I was obsessed with animals when I was little. I would often pick one and then research it mercilessly for weeks at a time until I had essentially mastered it, then move on to another. When I was at a pretending age I almost always pretended to be some sort of animal, usually a dog or a wolf, as those ended up being the types of animals that really held my interest. Wolves in particular were my knowledge strong point. I stopped reading and largely caring about wolves around when I entered Jr. High, but I still remember some things about them, like how intelligent they are and how well structured wolf packs really are.

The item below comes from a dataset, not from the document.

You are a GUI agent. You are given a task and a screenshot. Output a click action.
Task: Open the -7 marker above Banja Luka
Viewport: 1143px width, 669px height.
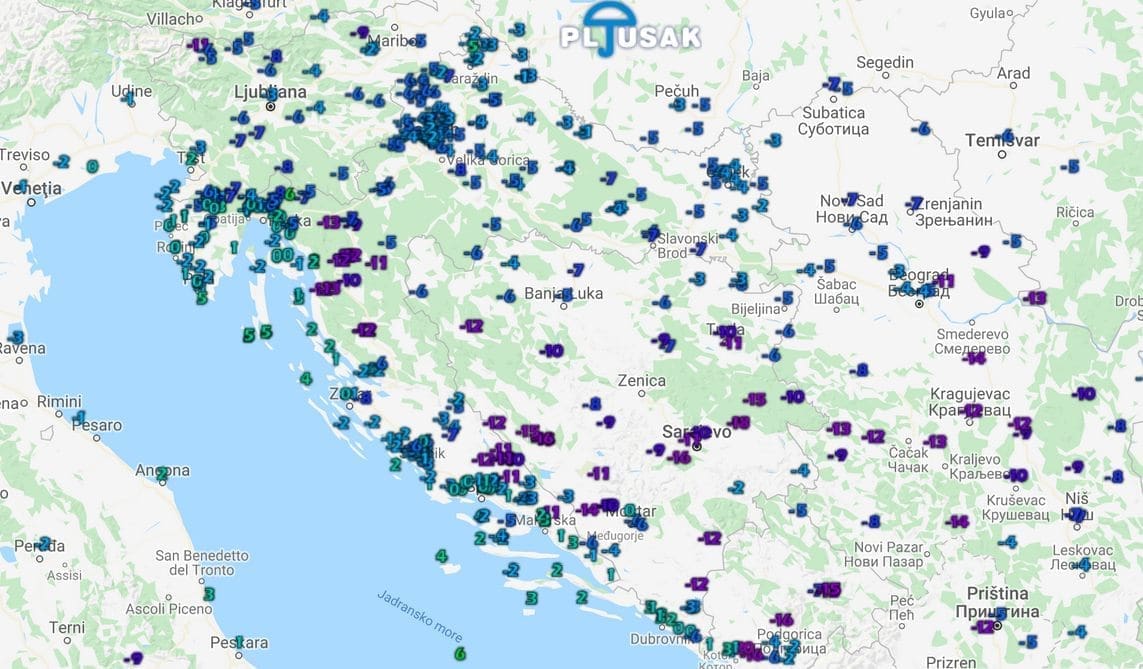tap(575, 270)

So, when most youngsters where in to Harry Potter, or whatever else kids my age were supposed to be enjoying, I was reading Julie of the Wolves and its sequels. Again I don't remember much about this, but I know I loved these books and that they fueled my imagination for several years. My uncle found out about this interest and fueled it further by gifting me on every applicable holiday with little gems like this one:
Anyway, I've had this shirt a long time time. I don't wear it outside anymore, but I'm pretty sure I did at some point, which I think shows that my parents really didn't protect me as well as they should have. I wear it to sleep now, as it has that perfect amount of wear necessary for a shirt to feel fantastic. Its also really funny.
I actually had lots of these when I was young, but most of them either wore out or were thrown away in a fit of sensibleness. Can you imagine that I had trouble socializing as a child?
Like I said before, the wolves were put away around when I turned twelve or thirteen and have largely stayed put locked up in my memory. However, every once in a while I see something like that TV on the Radio song, and I remember what now feels like a weird dream I had where I thought I was a wolf. I remember how much I used to know and care about these animals, and how my kid-self had a whole little world built of and around them.
It's interesting for me to find out that wolves factor as symbols into other people's lives as well, and what they mean for them. One of my poetry-writing friends has a series about wolves that I react to on some core level because of her chosen image. Any song mentioning wolves appeals to me on some level beyond my own comprehension. There's really an interesting mix of music here if you click each link. That last one is some German band I found while looking up these other videos and typing "wolf" so much. I think this paragraph had intention when it started, but I got so caught up in linking music that it turned into mush. Ah well.
The point is that I am now permanently set up to feel towards the image or idea of wolves some fundamental emotion stemming from my childhood preoccupation with being something other than myself.
I just figured that out now writing this post. So at least there's something.